* _Activity_:
Repeat each of these records exactly.
START Working data
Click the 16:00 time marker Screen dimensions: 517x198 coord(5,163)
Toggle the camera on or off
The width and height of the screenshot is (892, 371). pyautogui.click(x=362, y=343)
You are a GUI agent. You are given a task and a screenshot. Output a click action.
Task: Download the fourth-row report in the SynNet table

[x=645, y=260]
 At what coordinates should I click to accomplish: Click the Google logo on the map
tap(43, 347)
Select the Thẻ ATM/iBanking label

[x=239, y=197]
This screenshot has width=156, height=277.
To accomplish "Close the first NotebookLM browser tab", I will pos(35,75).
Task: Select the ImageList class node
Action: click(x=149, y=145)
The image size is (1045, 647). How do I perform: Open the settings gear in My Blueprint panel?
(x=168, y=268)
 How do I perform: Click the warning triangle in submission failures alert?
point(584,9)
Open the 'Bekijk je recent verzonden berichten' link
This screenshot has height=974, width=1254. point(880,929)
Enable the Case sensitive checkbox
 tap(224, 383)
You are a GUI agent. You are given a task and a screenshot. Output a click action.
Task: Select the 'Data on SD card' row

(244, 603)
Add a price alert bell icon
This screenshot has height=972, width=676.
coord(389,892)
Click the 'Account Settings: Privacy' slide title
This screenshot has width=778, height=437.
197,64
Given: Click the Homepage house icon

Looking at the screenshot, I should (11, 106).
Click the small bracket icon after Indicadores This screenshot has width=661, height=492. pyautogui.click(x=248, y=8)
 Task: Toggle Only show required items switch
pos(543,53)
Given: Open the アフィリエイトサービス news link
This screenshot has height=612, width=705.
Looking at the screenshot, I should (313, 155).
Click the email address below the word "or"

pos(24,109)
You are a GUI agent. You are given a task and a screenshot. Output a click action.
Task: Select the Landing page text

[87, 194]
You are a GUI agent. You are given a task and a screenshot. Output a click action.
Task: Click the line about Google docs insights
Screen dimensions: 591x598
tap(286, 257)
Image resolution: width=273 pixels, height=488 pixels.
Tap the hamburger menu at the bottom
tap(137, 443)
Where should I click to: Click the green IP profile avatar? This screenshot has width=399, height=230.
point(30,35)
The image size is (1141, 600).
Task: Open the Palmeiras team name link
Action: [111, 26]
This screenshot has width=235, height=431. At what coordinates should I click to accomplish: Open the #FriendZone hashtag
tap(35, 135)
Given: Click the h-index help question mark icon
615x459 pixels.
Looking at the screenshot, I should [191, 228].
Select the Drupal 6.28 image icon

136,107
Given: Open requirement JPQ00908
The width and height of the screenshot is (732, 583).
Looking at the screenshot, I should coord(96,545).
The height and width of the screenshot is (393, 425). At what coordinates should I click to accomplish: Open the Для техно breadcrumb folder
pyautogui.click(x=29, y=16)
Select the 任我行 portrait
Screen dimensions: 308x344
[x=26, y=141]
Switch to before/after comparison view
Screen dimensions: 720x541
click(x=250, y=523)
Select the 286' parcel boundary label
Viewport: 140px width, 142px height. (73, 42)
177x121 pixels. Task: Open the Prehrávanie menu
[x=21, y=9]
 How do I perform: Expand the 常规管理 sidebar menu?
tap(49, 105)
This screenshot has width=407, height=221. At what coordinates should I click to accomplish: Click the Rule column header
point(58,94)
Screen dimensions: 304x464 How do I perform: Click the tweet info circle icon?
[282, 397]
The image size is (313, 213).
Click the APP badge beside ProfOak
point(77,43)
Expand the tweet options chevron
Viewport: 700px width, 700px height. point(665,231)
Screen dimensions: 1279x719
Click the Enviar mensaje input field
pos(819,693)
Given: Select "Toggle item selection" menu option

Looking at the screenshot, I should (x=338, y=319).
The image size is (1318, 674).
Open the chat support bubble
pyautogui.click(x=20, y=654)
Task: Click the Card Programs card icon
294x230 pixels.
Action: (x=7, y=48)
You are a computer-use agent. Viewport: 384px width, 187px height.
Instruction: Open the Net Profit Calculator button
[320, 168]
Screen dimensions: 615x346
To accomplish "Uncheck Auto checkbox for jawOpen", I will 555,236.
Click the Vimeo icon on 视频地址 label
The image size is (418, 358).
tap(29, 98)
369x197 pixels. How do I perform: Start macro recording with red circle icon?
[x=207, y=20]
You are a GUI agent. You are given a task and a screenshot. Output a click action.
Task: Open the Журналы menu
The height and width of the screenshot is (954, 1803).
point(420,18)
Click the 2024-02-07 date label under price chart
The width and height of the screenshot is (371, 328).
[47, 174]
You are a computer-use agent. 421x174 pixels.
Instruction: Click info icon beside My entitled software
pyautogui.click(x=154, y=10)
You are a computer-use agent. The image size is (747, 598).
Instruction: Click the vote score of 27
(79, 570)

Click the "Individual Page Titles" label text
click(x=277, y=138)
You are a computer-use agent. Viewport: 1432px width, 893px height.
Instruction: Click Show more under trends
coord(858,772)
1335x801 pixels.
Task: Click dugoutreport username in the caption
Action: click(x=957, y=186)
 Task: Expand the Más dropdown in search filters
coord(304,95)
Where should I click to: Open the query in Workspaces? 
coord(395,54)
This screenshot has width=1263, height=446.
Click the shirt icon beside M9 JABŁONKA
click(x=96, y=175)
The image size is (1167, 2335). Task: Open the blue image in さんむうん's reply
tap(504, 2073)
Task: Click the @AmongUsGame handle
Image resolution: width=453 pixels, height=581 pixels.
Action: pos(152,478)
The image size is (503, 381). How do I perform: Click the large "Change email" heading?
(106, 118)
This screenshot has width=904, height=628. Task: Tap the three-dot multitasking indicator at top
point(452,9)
END Working data
* _Output for this exercise_:
Click the 16:00 time marker Screen dimensions: 517x198 coord(5,163)
Toggle the camera on or off
The width and height of the screenshot is (892, 371). pyautogui.click(x=362, y=343)
You are a GUI agent. You are given a task and a screenshot. Output a click action.
Task: Download the fourth-row report in the SynNet table

[x=645, y=260]
 At what coordinates should I click to accomplish: Click the Google logo on the map
tap(43, 347)
Select the Thẻ ATM/iBanking label

[x=239, y=197]
This screenshot has width=156, height=277.
To accomplish "Close the first NotebookLM browser tab", I will pos(35,75).
Task: Select the ImageList class node
Action: click(x=149, y=145)
The image size is (1045, 647). How do I perform: Open the settings gear in My Blueprint panel?
(x=168, y=268)
 How do I perform: Click the warning triangle in submission failures alert?
point(584,9)
Open the 'Bekijk je recent verzonden berichten' link
This screenshot has height=974, width=1254. point(880,929)
Enable the Case sensitive checkbox
 tap(224, 383)
You are a GUI agent. You are given a task and a screenshot. Output a click action.
Task: Select the 'Data on SD card' row

(244, 603)
Add a price alert bell icon
This screenshot has height=972, width=676.
coord(389,892)
Click the 'Account Settings: Privacy' slide title
This screenshot has width=778, height=437.
197,64
Given: Click the Homepage house icon

Looking at the screenshot, I should (11, 106).
Click the small bracket icon after Indicadores This screenshot has width=661, height=492. pyautogui.click(x=248, y=8)
 Task: Toggle Only show required items switch
pos(543,53)
Given: Open the アフィリエイトサービス news link
This screenshot has height=612, width=705.
Looking at the screenshot, I should (313, 155).
Click the email address below the word "or"

pos(24,109)
You are a GUI agent. You are given a task and a screenshot. Output a click action.
Task: Select the Landing page text

[87, 194]
You are a GUI agent. You are given a task and a screenshot. Output a click action.
Task: Click the line about Google docs insights
Screen dimensions: 591x598
tap(286, 257)
Image resolution: width=273 pixels, height=488 pixels.
Tap the hamburger menu at the bottom
tap(137, 443)
Where should I click to: Click the green IP profile avatar? This screenshot has width=399, height=230.
point(30,35)
The image size is (1141, 600).
Task: Open the Palmeiras team name link
Action: [111, 26]
This screenshot has width=235, height=431. At what coordinates should I click to accomplish: Open the #FriendZone hashtag
tap(35, 135)
Given: Click the h-index help question mark icon
615x459 pixels.
Looking at the screenshot, I should [191, 228].
Select the Drupal 6.28 image icon

136,107
Given: Open requirement JPQ00908
The width and height of the screenshot is (732, 583).
Looking at the screenshot, I should coord(96,545).
The height and width of the screenshot is (393, 425). At what coordinates should I click to accomplish: Open the Для техно breadcrumb folder
pyautogui.click(x=29, y=16)
Select the 任我行 portrait
Screen dimensions: 308x344
[x=26, y=141]
Switch to before/after comparison view
Screen dimensions: 720x541
click(x=250, y=523)
Select the 286' parcel boundary label
Viewport: 140px width, 142px height. (73, 42)
177x121 pixels. Task: Open the Prehrávanie menu
[x=21, y=9]
 How do I perform: Expand the 常规管理 sidebar menu?
tap(49, 105)
This screenshot has width=407, height=221. At what coordinates should I click to accomplish: Click the Rule column header
point(58,94)
Screen dimensions: 304x464 How do I perform: Click the tweet info circle icon?
[282, 397]
The image size is (313, 213).
Click the APP badge beside ProfOak
point(77,43)
Expand the tweet options chevron
Viewport: 700px width, 700px height. point(665,231)
Screen dimensions: 1279x719
Click the Enviar mensaje input field
pos(819,693)
Given: Select "Toggle item selection" menu option

Looking at the screenshot, I should (x=338, y=319).
The image size is (1318, 674).
Open the chat support bubble
pyautogui.click(x=20, y=654)
Task: Click the Card Programs card icon
294x230 pixels.
Action: (x=7, y=48)
You are a computer-use agent. Viewport: 384px width, 187px height.
Instruction: Open the Net Profit Calculator button
[320, 168]
Screen dimensions: 615x346
To accomplish "Uncheck Auto checkbox for jawOpen", I will 555,236.
Click the Vimeo icon on 视频地址 label
The image size is (418, 358).
tap(29, 98)
369x197 pixels. How do I perform: Start macro recording with red circle icon?
[x=207, y=20]
You are a GUI agent. You are given a task and a screenshot. Output a click action.
Task: Open the Журналы menu
The height and width of the screenshot is (954, 1803).
point(420,18)
Click the 2024-02-07 date label under price chart
The width and height of the screenshot is (371, 328).
[47, 174]
You are a computer-use agent. 421x174 pixels.
Instruction: Click info icon beside My entitled software
pyautogui.click(x=154, y=10)
You are a computer-use agent. The image size is (747, 598).
Instruction: Click the vote score of 27
(79, 570)

Click the "Individual Page Titles" label text
click(x=277, y=138)
You are a computer-use agent. Viewport: 1432px width, 893px height.
Instruction: Click Show more under trends
coord(858,772)
1335x801 pixels.
Task: Click dugoutreport username in the caption
Action: click(x=957, y=186)
 Task: Expand the Más dropdown in search filters
coord(304,95)
Where should I click to: Open the query in Workspaces? 
coord(395,54)
This screenshot has width=1263, height=446.
Click the shirt icon beside M9 JABŁONKA
click(x=96, y=175)
The image size is (1167, 2335). Task: Open the blue image in さんむうん's reply
tap(504, 2073)
Task: Click the @AmongUsGame handle
Image resolution: width=453 pixels, height=581 pixels.
Action: pos(152,478)
The image size is (503, 381). How do I perform: Click the large "Change email" heading?
(106, 118)
This screenshot has width=904, height=628. Task: Tap the three-dot multitasking indicator at top
point(452,9)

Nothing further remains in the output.